Packed sequence strange behaviour

Hello everyone!

I can’t clearly understand how packed sequence works. If we look at the example from the docs:

a = torch.tensor([1, 2, 3])
b = torch.tensor([1, 2])
c = torch.tensor([1])

torch.nn.utils.rnn.pack_sequence([a, b, c])

it will give us something like that:

PackedSequence(data=tensor([ 1, 1, 1, 2, 2, 3]), batch_sizes=tensor([ 3, 2, 1]))

But when I change only one tensor, it gives completely different results:

a = torch.zeros(5)
b = torch.tensor([1, 2])
c = torch.tensor([1])

torch.nn.utils.rnn.pack_sequence([a, b, c])

PackedSequence(data=tensor([ 0., 1., 1., 0., 2., 0., 0., 0.]), batch_sizes=tensor([ 3, 2, 1, 1, 1]))

What’s going on? Why we obtain batch_sizes with 5 elements when we gave only 3 tensors?
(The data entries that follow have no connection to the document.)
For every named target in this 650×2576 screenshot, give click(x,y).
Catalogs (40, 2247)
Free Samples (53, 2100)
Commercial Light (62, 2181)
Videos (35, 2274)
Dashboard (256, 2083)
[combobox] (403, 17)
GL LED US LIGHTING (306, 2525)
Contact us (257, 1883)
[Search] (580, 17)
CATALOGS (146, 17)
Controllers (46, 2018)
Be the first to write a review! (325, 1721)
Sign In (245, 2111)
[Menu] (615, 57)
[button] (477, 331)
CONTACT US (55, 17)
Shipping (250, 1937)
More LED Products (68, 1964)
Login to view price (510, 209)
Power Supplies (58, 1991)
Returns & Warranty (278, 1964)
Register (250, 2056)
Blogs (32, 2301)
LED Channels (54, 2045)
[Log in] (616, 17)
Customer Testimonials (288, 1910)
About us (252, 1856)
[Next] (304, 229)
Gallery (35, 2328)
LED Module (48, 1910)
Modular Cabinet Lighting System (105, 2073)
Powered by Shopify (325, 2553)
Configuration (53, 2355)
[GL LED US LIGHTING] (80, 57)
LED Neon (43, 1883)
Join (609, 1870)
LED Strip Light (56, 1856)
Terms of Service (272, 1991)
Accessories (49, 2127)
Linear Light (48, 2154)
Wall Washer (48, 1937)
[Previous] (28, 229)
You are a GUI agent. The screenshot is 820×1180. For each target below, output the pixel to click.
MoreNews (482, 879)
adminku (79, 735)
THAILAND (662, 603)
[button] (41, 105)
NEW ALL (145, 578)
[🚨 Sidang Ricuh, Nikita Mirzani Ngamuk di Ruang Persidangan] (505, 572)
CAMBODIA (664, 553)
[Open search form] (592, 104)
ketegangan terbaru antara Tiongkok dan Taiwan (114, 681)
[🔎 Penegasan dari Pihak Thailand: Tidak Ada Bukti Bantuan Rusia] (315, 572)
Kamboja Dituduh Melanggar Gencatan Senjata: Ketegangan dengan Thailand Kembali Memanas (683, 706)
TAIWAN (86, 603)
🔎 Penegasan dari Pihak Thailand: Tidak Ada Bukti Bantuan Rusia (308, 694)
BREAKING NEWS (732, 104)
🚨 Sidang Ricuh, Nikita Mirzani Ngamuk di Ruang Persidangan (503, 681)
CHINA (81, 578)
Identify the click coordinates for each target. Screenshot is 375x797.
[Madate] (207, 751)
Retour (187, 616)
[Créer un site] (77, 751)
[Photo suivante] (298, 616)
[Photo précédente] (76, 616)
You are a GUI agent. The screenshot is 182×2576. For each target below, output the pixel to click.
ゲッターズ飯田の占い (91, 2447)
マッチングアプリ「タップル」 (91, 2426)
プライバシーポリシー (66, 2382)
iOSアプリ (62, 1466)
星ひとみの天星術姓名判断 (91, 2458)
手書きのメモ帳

The batch_size tensor is telling you that:

  • Your longest sequence is length 5 (because the tensor has five entries)
  • Three of those entries contain data at the 0th position.
  • Two of those entries contain data at the 1st position
  • One of those entries contains data at the 2nd position
  • One of those entries contains data at the 3rd position
  • One of those entries contains data at the 4th position

Those are all true statements:

  • Your longest tensor is a, consisting of five 0’s. (And note the presence and location of the five 0s in the data tensor.)
  • Your tensor c has only 1 element
  • Your tensor b has only 2 elements

Most importantly/intuitively: Batch_sizes are not lengths.